New technologies make it possible to simultaneously manipulate and measure activity from neurons based on genetic and/or anatomical identity. In these studies I use fiber photometry to record calcium activity (via GCaMP6) in dopamine neurons. This, coupled with optogenetic manipulations (via ChrimsonR), allows for assessment of cue-evoked activity in dopamine neurons during Pavlovian conditioning.
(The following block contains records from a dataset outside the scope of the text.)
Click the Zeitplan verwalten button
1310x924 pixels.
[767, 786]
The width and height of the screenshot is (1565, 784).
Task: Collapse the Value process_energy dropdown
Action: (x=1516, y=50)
Midbrain circuit dynamics in cocaine seeking
As part of a pending K99/R00 grant from the National Institute on Drug Abuse, I am using head-mounted miniature microscopes to image calcium activity with single cell resolution in midbrain circuits. This project will identify how genetically (dopaminergic, GABAergic) and projection (striatal, thalamic) defined midbrain neurons respond to cocaine exposure, how they change with repeated drug experience, and how they are engaged by drug-associated cues to promote or suppress drug-seeking.
Future Directions
General Aim: Characterize serial mesostriatal circuit dynamics across cue conditioning. This project will utilize multi-site fiber photometry, optogenetic, and genetic deletion strategies in dopamine neurons to investigate the hypothesis that a progressive recruitment of ventral-to-dorsal projecting dopamine neuron signaling underlies motivational shifts in Pavlovian cue-evoked behavior.
General Aim: Characterize midbrain neuronal ensembles underlying distinct Pavlovian conditioned responses. This project will use in vivo calcium imaging to investigate the hypothesis that distinct dopamine neuronal ensembles in the ventral tegmental area encode conditioned responses that reflect cue attraction "wanting" versus cue-evoked movement invigoration.